|
|
|
|
|
by sneak
2295 days ago
|
|
If you think developing web spider software is akin to developing nuclear weapons, I think you might want to go have a talk with some larger, well-known companies who have not only half-developed not-yet-working software (like my activitypub spider, which doesn't even have a storage backend at the moment), but who have fully developed advanced web spiders that have actually downloaded and archived exabytes of data from the web, to be saved privately for all time. Frequently they even let anyone who wants search the full text of it, usually without authentication! If you don't want second parties to have copies of your data, configure your webserver not to send it to them when they request it. You can't force someone to do something with an HTTP request. |
|
Anyway, I work at one of those companies. You know what they have? Ways to let users opt out (ex: ROBOTS.txt), ways to ensure they're not DOSing people when scraping (which uses material resources: compute time, spindles, electricity, etc), ways to track the copyright of the source material (which belongs to the author, usually), and ways to respond to second-party requests (legal and non-legal notices) who want to know how much of their data has been scraped or exercise their rights over their material.

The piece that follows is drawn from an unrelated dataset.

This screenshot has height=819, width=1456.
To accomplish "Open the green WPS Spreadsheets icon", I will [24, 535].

These technological features are because this is what human societies have found to be a decent balance between scrapers' rights and internet users' rights. Your solution lacks this due consideration and gives internet users a giant middle finger.

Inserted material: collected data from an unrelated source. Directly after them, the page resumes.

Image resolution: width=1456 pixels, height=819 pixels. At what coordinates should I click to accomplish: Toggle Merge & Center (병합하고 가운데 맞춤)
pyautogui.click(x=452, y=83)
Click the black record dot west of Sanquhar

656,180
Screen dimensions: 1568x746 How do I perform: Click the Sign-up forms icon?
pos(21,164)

In your last paragraph it is pretty clear you are doing this because of some ill-conceived "ethical" notion that "because HTTP responded with this payload, it is now mine with an 'ethical license' to do anything". There are other ways to point out security flaws in ActivityPub that are way more constructive and less asshole-ish, but it seems you're pretty keen to erase a lot of moral and legal nuance to prove "because I have a technological capability means I have the moral ought and the legal right". Sorry, but no: the world is a lot more complex than this.
Just because I have the technological capability to transmit the message "you're being a dick" from the comfort of my home doesn't automatically mean it would be ethical for me to, so of course I am not going to tell you "you're being a dick", and normally I wouldn't type this sentence at all but in this special case I am because it shouldn't be a problem with your ethical system since I'm not actually saying it despite having the technological capability, so it should have no impact on you (and if it did, it should give you pause to reconsider that maybe you need to do more self-reflection on discovering your actual reasons for doing this ill-advised project).